Consigne ▸ Traduisez en anglais, s'il vous plaît, cette phrase du texte sur les minarets : « La tolérance doit s'exercer dans les deux sens, et la Conférence des évêques suisses a bien compris que la moindre réserve manifestée envers le droit aux minarets pourrait se retourner contre les églises chrétiennes. »

Texte fourni ▸
Vote de la honte , acte antidémocratique , manifestation xénophobe . Beaucoup a été dit et écrit, à gauche et à droite, sur l'acceptation de l'initiative de l'UDC contre la construction de minarets. Une telle initiative était-elle opportune ? La présence de l'islam en Suisse devient-elle envahissante au point de faire sentir la nécessité de légiférer pour réduire sa visibilité ?
Chacun en France a depuis lundi tenté d'apporter sa réponse. Ce qui aurait pu passer pour une nouvelle manifestation d'un repli identitaire chronique en Suisse a pris valeur d'avertissement en Europe. Et chez nous, que se passerait-il ? – La réponse n'a pas tardé: en France comme en Allemagne, la majorité des personnes interrogées se prononcerait en faveur de l'interdiction, comme le peuple suisse.
La question ne sera sans doute pas posée en France, mais à la faveur du débat sur l'identité nationale, il peut être instructif de réfléchir sur les éléments qui étaient induits par cette votation, mais que ni l'UDC durant la campagne ni les médias aujourd'hui prennent assez en considération.
Le religieux dans la société
Au-delà d'une problématique relevant du contexte culturel et social de la Confédération helvétique, et qui n'est pas transposable telle quelle en France, l'initiative, fondamentalement, posait la question de la présence du religieux dans la société, ainsi que sa visibilité, au moment où la cour européenne des droits de l'homme demandait que les crucifix soient retirés des écoles italiennes.
Historiquement, l'initiative de l'UDC s'inscrivait implicitement dans la volonté du parti de repenser le modèle confédéral hérité de la constitution radicale de 1874. Elle ne remettait pas en cause la structure des institutions de la Suisse moderne mais la vision philosophique qui leur a donné naissance au XVIIIe siècle, avec son idéal d'une société civile libérée des conflits religieux et pacifiée par la raison laïque. En ce sens, l'UDC veut jouer aujourd'hui le rôle tenu par les radicaux suisses hier. Mais à l'envers, et non sans ambiguïté.
En omettant d'interroger les fondements de la dichotomie entre sphère religieuse et sphère civile, l'initiative est restée dans le cadre hérité des Lumières. Pour toute justification de son opposition aux minarets, elle s'est contentée de substituer au modèle de la Suisse laïque créé par la constitution radicale de 1874 – élaborée après la guerre du Sonderbund – une version faisant du christianisme un instrument de la défense de l'identité suisse.
Musulmans contre laïques
Ce qui a conduit inévitablement à cantonner le débat dans le domaine de la tolérance religieuse. Pourquoi interdire les minarets d'un côté et continuer d'autoriser les cloches des églises de l'autre ? La tolérance doit s'exercer dans les deux sens, et la Conférence des évêques suisses a bien compris que la moindre réserve manifestée envers le droit aux minarets pourrait se retourner contre les églises chrétiennes. Il y a là une position dictée par la prudence et par la fidélité aux déclarations de Vatican II sur le droit à la liberté religieuse. Mais c'est une position fragile.

Données extraites ▸
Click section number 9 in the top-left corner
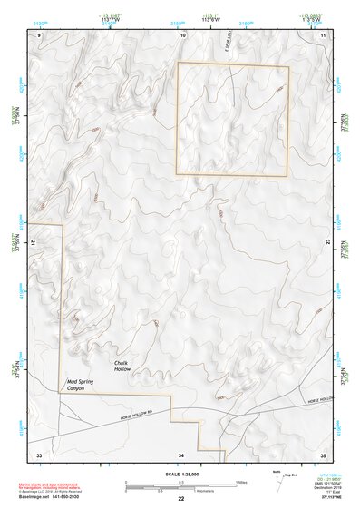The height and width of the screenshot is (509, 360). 39,34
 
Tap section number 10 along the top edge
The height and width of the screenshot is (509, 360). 183,34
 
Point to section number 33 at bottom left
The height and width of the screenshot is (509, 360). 39,454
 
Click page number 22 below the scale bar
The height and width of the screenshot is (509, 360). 181,499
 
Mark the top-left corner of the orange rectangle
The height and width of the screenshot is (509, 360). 178,63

Corrigé ▸ Tolerance must work both ways, and the Swiss Bishops' Conference has clearly understood that the slightest reservation expressed about the right to minarets could turn against the Christian churches.